(Records from a data collection)
****************************************

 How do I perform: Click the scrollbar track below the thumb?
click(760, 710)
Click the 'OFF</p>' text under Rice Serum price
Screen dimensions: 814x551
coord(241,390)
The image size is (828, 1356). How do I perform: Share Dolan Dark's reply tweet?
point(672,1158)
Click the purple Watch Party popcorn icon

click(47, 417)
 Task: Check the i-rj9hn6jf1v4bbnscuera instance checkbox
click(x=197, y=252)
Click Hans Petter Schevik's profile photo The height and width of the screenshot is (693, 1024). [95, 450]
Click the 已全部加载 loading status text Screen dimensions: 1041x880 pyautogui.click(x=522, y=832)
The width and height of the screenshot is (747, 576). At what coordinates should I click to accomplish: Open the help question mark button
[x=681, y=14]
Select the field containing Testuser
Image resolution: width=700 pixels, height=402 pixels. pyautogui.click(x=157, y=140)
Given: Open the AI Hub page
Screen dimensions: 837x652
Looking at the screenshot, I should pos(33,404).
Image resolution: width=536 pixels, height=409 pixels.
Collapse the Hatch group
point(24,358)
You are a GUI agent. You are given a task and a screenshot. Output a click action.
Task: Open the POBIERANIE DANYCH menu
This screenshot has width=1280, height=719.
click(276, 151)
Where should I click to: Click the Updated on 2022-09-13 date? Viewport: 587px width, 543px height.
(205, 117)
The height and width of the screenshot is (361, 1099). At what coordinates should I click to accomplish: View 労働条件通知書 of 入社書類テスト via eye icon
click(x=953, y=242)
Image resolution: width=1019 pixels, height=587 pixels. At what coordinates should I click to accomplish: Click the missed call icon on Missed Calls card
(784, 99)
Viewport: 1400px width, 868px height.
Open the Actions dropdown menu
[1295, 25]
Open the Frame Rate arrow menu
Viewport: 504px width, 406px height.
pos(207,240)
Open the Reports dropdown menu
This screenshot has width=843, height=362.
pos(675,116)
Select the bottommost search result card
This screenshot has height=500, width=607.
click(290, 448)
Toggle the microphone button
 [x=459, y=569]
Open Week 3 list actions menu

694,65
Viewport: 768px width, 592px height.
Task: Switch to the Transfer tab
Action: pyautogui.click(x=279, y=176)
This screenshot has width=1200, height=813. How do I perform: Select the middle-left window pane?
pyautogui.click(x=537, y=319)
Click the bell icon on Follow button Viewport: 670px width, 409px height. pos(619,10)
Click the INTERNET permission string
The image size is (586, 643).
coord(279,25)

****************************************

- **Instructions to follow**: Nothing but the lines from the one with "Click the bell" through the end of the data above should be reproduced, each exactly, both ends included.

- **Answer to the exercise**:
Click the bell icon on Follow button Viewport: 670px width, 409px height. pos(619,10)
Click the INTERNET permission string
The image size is (586, 643).
coord(279,25)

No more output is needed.